== RECORDS SUPPLIED ==
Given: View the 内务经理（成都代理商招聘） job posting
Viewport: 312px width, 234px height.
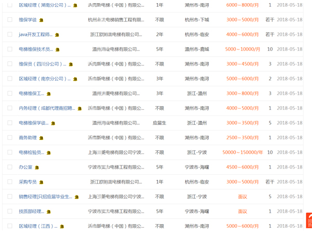Looking at the screenshot, I should click(x=47, y=109).
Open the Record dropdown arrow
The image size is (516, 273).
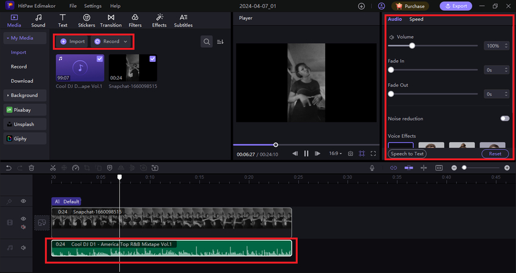[125, 41]
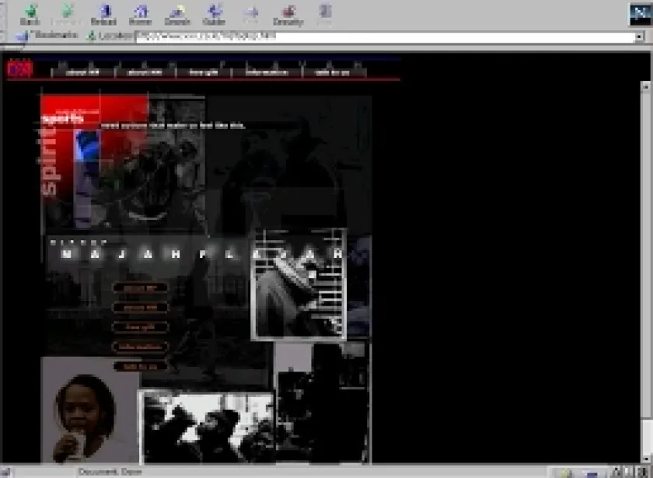Image resolution: width=653 pixels, height=478 pixels.
Task: Open the Bookmarks quick menu
Action: [x=51, y=36]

== TASK TO COMPLETE ==
Reproduce the material exactly. Pictures stay out.

== ANSWER BOX ==
Given: View the 内务经理（成都代理商招聘） job posting
Viewport: 312px width, 234px height.
Looking at the screenshot, I should click(x=47, y=109).
Open the Record dropdown arrow
The image size is (516, 273).
[125, 41]
Image resolution: width=653 pixels, height=478 pixels.
Task: Open the Bookmarks quick menu
Action: [x=51, y=36]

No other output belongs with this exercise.